Pinot Noir Stadtberg 2016 

Sur ce fleuron du domaine, seuls sont utilisés les raisins issus des meilleures parcelles et des plus vieilles vignes. La cerise est presque liquoreuse au nez, d’une légèreté incroyable, à laquelle s’ajoutent des arômes de cuir, de sous-bois, mais sans aucun végétal. C’est fluide, c’est soyeux, ça serpente doucement comme un ruisseau de sang qui traverse un glacier. Rafraîchissant et gourmand à la fois. Du tout grand Pinot Noir sur un magnifique millésime. 

Pinot Noir Stadtberg 2010 

Connaissant notre intérêt pour les vieux millésimes, Urs Pircher nous ouvre sur cette même cuvée une bouteille qui a vieilli idéalement en bouteille selon lui, à savoir huit ans. Nous sommes directement amplis par de la fraise écrasée, puis c’est un fumé très élégant qui émerge, des épices douces, du clou de girofle… c’est un vin tout en subtilité qui ne veut rien prouver, il se contente d‘être là pour nous, comme son maître, sourire en coin mais attentif.
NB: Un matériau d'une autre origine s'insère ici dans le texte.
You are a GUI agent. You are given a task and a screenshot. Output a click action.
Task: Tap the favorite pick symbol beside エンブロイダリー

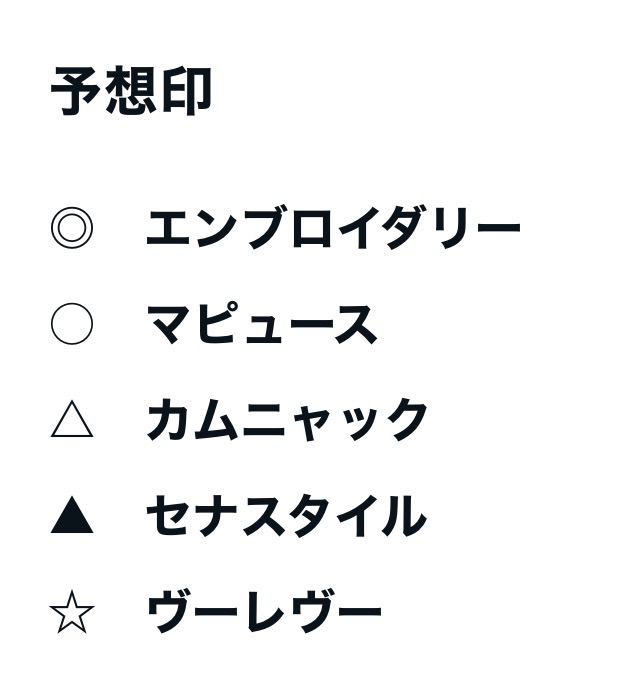click(72, 229)
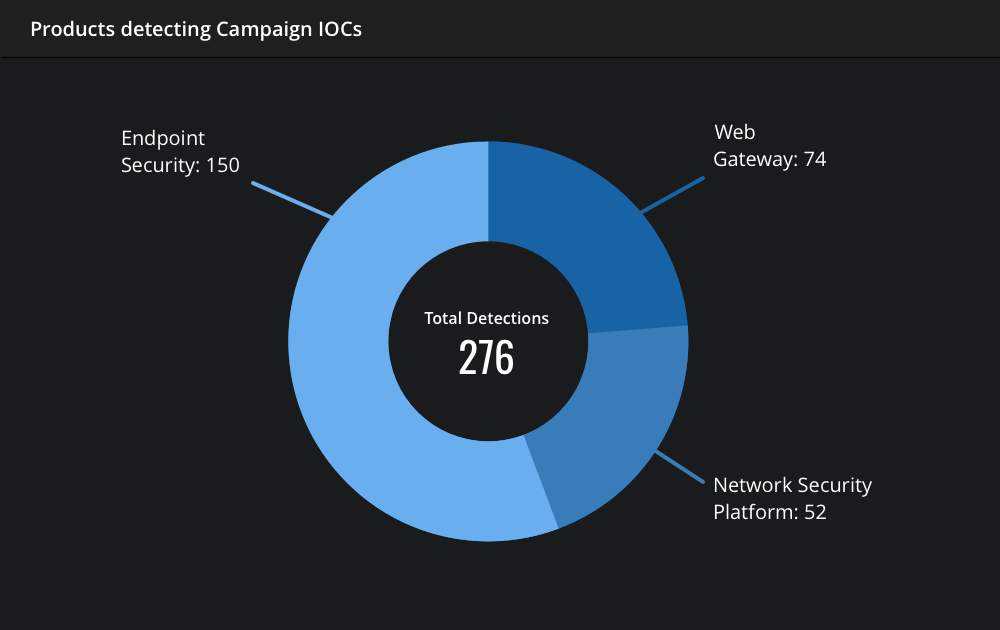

La texture est souple, aucune largesse démesurée, mais de la légèreté, un courant de brise rhénane, qui file et trace en bouche, sans lourdeur ni âpreté.  

Lors de notre dernier passage à la Mémoire des Vins Suisse en 2018, nous avions été soufflés par ce domaine, dont la dégustation des Pinot Noir Stadtberg 2015, 2011, 2007 avait prouvé la capacité de ce Grand Cru à garder fraîcheur et gourmandise avec l’âge.  

Encore des bouteilles à vite encaver… et boire lentement!